As shown in FIG. 5, in the first symbol grounding function parameter updating unit 26A, the prior knowledge-based first symbol grounding function parameter updating unit 262A receives the prior knowledge from the knowledge recording medium 60 and produces a first parameter updated signal of the first symbol grounding function parameters with prior knowledge. The interaction history-based first symbol grounding function parameter updating unit 264A receives the interaction history from the history recording medium 40 and produces a second parameter updated signal of first symbol grounding function parameters with prior knowledge. The parameter updating combining unit 266A receives the first parameter updated signal and the second parameter updated signal, and combines these signals to produce combined first symbol grounding function parameters with prior knowledge.

As shown in FIG. 6, the second symbol grounding function parameter updating unit 28A carries out an operation similar to that of the first symbol grounding function parameter updating unit 26A. Specifically, the prior knowledge-based second symbol grounding function parameter updating unit 282A receives the prior knowledge from the knowledge recording medium 60 and produces a third parameter updated signal of the second symbol grounding function parameters with prior knowledge. The interaction history-based first symbol grounding function parameter updating unit 284A receives the interaction history from the history recording medium 40 and produces a fourth parameter updated signal of second symbol grounding function parameters with prior knowledge. The parameter updating combining unit 286A receives the third parameter updated signal and the fourth parameter updated signal, and combines these signals to produce combined second symbol grounding function parameters with prior knowledge.

As described above, each of the first symbol grounding function parameter updating unit 26A and the second symbol grounding function parameter updating unit 28A updates the association information (symbol grounding function) based on the values of the calculated parameters. In other words, the first symbol grounding function parameter updating unit 26A and the second symbol grounding function parameter updating unit 28A update the first and the second association information (first and second symbol grounding functions) by using the above-mentioned calculated parameters as parameters of the first and the second association information (first and second grounding functions), respectively.

The parameter storage unit 30 receives the parameters with prior knowledge from the parameter calculation circuitry 20A and saves them as the hierarchical planner parameters.

DATA BLOCK »

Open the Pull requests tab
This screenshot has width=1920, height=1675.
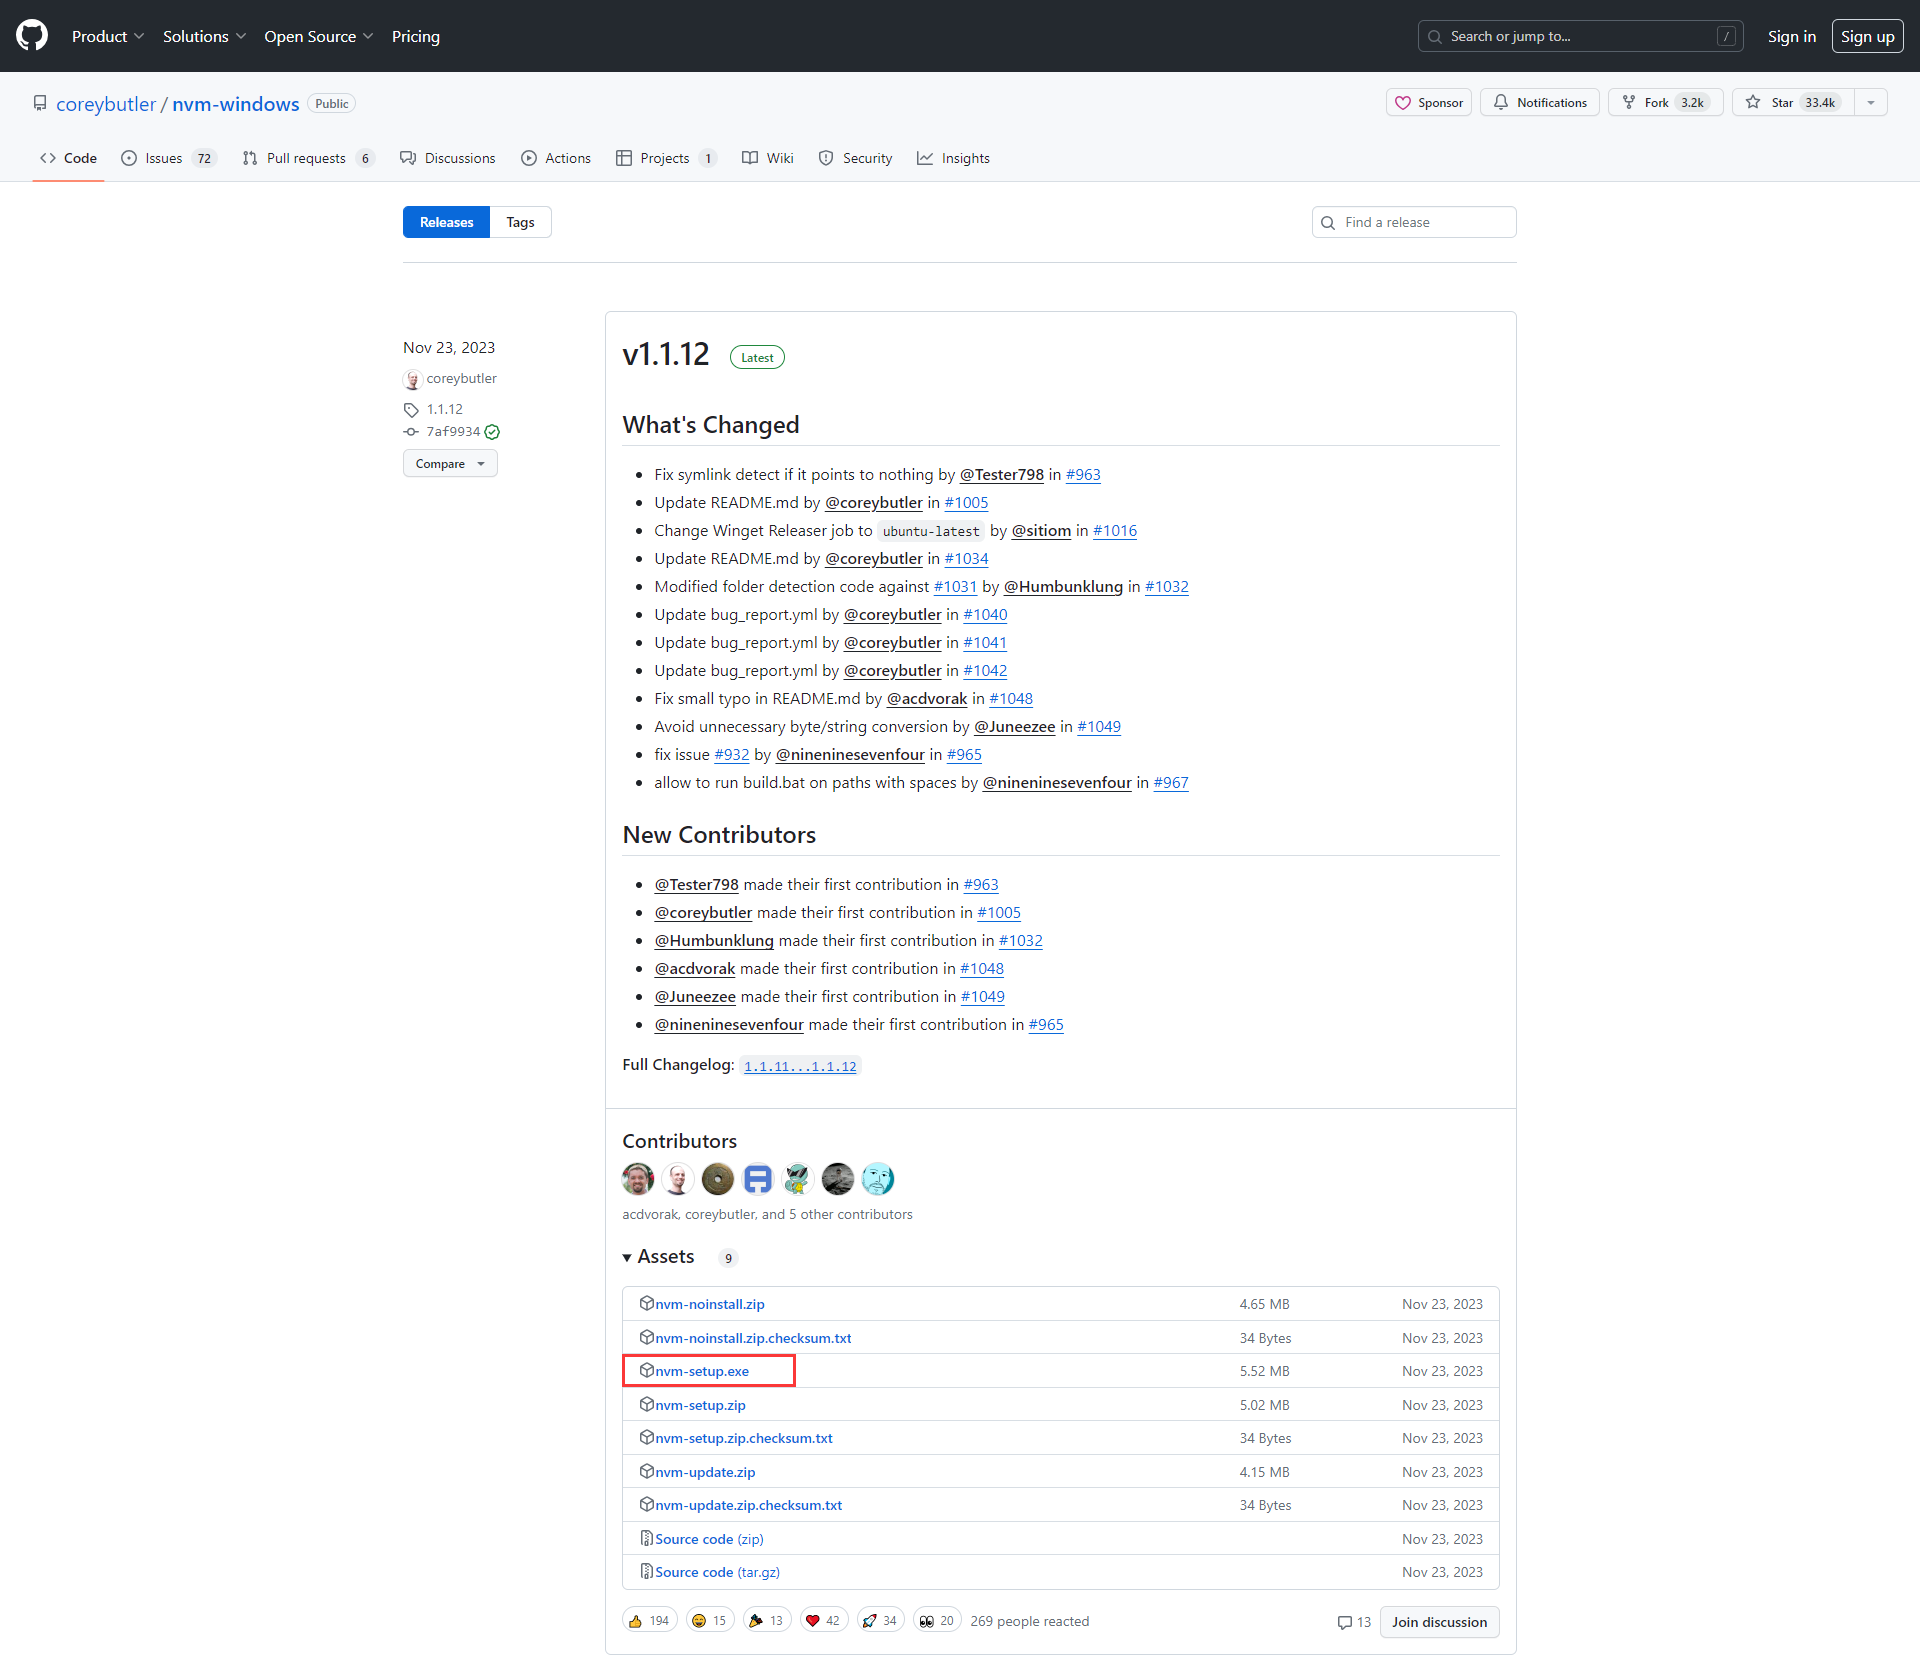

WHAT YOU HAVE TO DO »
Answer these questions using the excerpt on symbol grounding function parameters:
1. Which recording medium supplies the prior knowledge to unit 262A?
2. Which unit combines the third and fourth parameter updated signals?
3. As what does the parameter storage unit 30 save the parameters with prior knowledge?
This material has no connection to the excerpt on symbol grounding function parameters.

ANSWER FOR THE TASK »
1. The knowledge recording medium 60.
2. The parameter updating combining unit 286A.
3. As the hierarchical planner parameters.